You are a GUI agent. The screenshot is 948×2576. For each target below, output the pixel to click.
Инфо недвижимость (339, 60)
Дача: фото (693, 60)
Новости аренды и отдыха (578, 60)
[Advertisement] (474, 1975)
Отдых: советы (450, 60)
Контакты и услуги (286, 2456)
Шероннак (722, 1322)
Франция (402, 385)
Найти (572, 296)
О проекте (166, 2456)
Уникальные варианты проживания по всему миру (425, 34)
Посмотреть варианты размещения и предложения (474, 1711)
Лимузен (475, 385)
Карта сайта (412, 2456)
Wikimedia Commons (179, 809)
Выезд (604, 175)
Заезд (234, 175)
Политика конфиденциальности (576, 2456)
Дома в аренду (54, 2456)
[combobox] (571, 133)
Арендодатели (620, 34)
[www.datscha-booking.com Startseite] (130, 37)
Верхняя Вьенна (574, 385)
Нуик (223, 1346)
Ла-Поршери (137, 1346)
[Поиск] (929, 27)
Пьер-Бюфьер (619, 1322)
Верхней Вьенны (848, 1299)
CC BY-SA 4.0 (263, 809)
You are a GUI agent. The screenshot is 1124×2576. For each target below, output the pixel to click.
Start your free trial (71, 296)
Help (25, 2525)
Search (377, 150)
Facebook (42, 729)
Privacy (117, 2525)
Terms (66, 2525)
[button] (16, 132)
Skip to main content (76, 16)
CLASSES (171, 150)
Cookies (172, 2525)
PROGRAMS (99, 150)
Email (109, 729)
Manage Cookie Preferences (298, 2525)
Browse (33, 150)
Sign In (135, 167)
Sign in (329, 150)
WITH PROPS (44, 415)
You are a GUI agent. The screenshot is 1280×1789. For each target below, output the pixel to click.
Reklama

▬▬▬▬▬▬

## Task to carry out
Copy out each line of the records where the word "target" appears.

## Exercise solution
You are a GUI agent. The screenshot is 948×2576. For each target below, output the pixel to click.
You are a GUI agent. The screenshot is 1124×2576. For each target below, output the pixel to click.
You are a GUI agent. The screenshot is 1280×1789. For each target below, output the pixel to click.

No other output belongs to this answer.